Na manhã da última quinta-feira, 19 de março, a Coordenadoria do Meio Ambiente da Associação dos Funcionários Públicos do Estado de São Paulo (AFPESP) promoveu a palestra sobre recursos hídricos, com o monte “Preservar é nossa fonte”.
O evento, realizado em comemoração ao Dia Mundial da Água, celebrado no próximo dia 22, foi organizado por Gilberto Natalini, que coordena tanto a área ambiental da AFPESP quanto a Comissão dos Médicos pelo Meio Ambiente e pelo Clima da Associação Paulista de Medicina.
A apresentação foi ministrada pelo professor e engenheiro hidrológico Marco Palermo, que inicialmente contextualizou a distribuição de água na Terra, onde 97,5% é salgada e apenas 2,5% é doce, sendo que a maior parte desta última está retida em calotas polares e geleiras. De acordo com o especialista, apenas 0,30% da água mundial é de uso corrente, localizada em reservatórios, lagos e rios, o que gera a falsa impressão de que temos recursos infinitos para consumo.

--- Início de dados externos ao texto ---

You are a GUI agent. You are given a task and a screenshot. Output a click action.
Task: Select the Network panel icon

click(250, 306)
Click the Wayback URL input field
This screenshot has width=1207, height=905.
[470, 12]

O Brasil é o País com a maior descarga média de rios do mundo, seguido por Rússia e Estados Unidos, tendo o Rio Amazonas como principal destaque. O País também é recordista em áreas alagadas e pantanais, somando 38 áreas que totalizam quase 60 milhões de hectares, patrimônio que Palermo classifica como um ecossistema extraordinário.
Usos consuntivos x usos não-consuntivos
Sobre as formas de utilização, o engenheiro diferenciou os usos consuntivos dos não-consuntivos. Os usos consuntivos são aqueles que efetivamente consomem o recurso, pois o volume captado é maior que o devolvido aos corpos hídricos; exemplos disso são o abastecimento doméstico, industrial, a dessedentação animal e a irrigação para produção de alimentos, sendo estas as atividades que mais impactam a natureza. Já os usos não-consuntivos não geram perdas significativas de volume, englobando a geração de energia elétrica, navegação, lazer, pesca e harmonia paisagística.

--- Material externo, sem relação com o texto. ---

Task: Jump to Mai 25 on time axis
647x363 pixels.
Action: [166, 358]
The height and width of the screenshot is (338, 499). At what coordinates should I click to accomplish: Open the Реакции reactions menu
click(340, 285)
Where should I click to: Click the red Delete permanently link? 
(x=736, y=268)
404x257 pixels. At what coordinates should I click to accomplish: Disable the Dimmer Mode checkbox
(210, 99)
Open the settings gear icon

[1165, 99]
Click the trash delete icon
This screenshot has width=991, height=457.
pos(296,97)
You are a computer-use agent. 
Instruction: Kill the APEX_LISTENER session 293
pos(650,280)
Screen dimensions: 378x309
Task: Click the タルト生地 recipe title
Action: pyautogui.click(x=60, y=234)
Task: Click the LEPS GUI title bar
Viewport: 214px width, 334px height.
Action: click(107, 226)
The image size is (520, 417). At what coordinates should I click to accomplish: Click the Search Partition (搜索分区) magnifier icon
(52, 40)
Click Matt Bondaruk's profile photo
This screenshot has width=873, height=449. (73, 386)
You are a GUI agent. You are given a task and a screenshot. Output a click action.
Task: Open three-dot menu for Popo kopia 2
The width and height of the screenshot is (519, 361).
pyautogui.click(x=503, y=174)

Marco também destacou que o principal problema atual no Brasil é a falta de tratamento de esgoto e o seu lançamento inadequado em bacias hidrográficas. Citando dados da Agência Nacional de Águas e Saneamento Básico (ANA), ele apontou que a região do Paraná é a que mais produz e coleta esgoto, porém trata menos da metade do volume gerado.

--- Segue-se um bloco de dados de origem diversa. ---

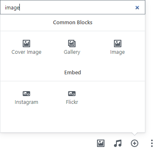Pick the Instagram embed icon
The width and height of the screenshot is (161, 156).
tap(26, 94)
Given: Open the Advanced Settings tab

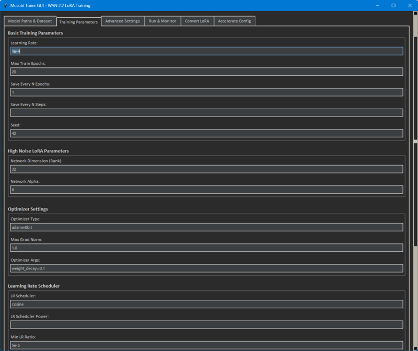Looking at the screenshot, I should click(x=122, y=21).
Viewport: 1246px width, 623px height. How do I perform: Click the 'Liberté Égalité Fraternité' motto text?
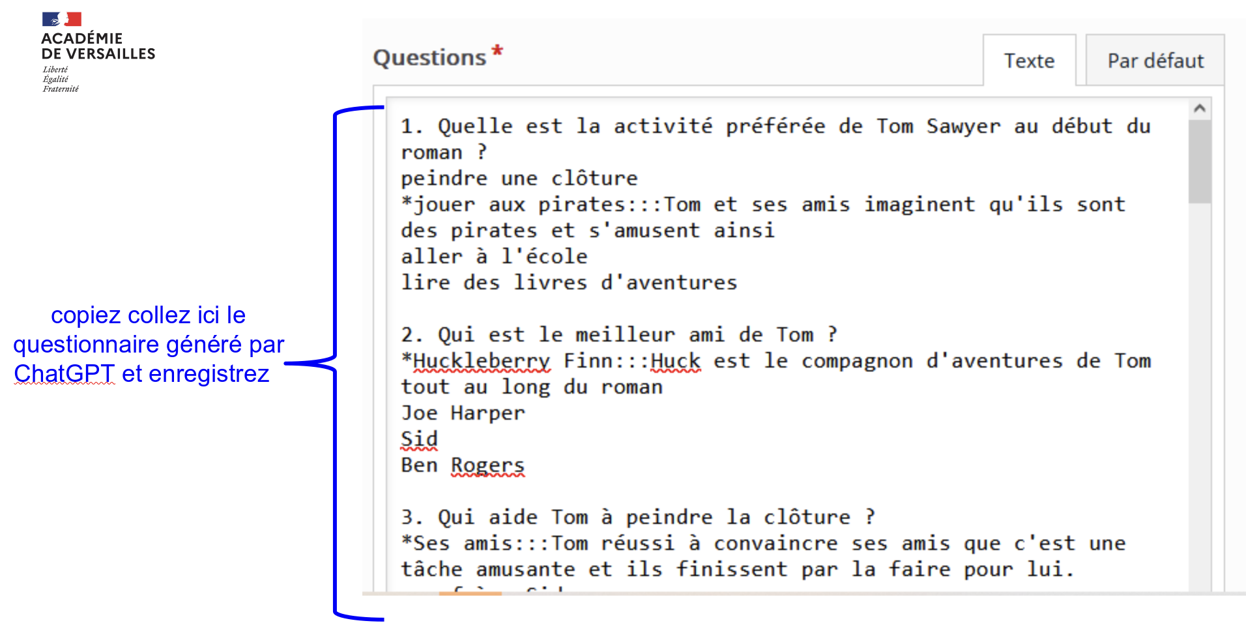point(60,80)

Quanto à criticidade hídrica nas regiões brasileiras, o cenário varia conforme o aspecto quantitativo ou qualitativo. Na Amazônia, há uma alta demanda quantitativa devido à concentração populacional em Manaus, enquanto no Nordeste a dificuldade decorre da baixa
disponibilidade natural para atender à demanda. Já no Sul e Sudeste, a criticidade é qualitativa nas regiões metropolitanas, devido à poluição urbana e industrial, além da elevada demanda por irrigação no sul do País.
Por fim, Palermo analisou os investimentos em saneamento básico desde a assinatura do contrato com a Sabesp em 2010. Embora o investimento mínimo previsto fosse de 13% da receita líquida, a meta demorou quatro anos para ser atingida. Entre o primeiro semestre de 2010 e o de 2024 (período da desestatização), a empresa investiu R$ 22,4 bilhões na cidade de São Paulo. Com a meta de universalização para 2029, é previsto um novo investimento de R$ 18,71 bilhões. O engenheiro explica que isso exigirá, em apenas quatro anos, um aporte financeiro praticamente igual ao que foi realizado nos últimos quatorze.



O evento também contou com o lançamento do livro “Magias da Sustentabilidade”, uma antologia com 23 coautores, incluindo Gilberto Natalini. Após a sessão de autógrafos, Natalini celebrou sua trajetória na instituição, agradecendo à Diretoria, aos sócios e a todos os presentes pelo apoio às iniciativas ambientais que vem desenvolvendo na AFPESP.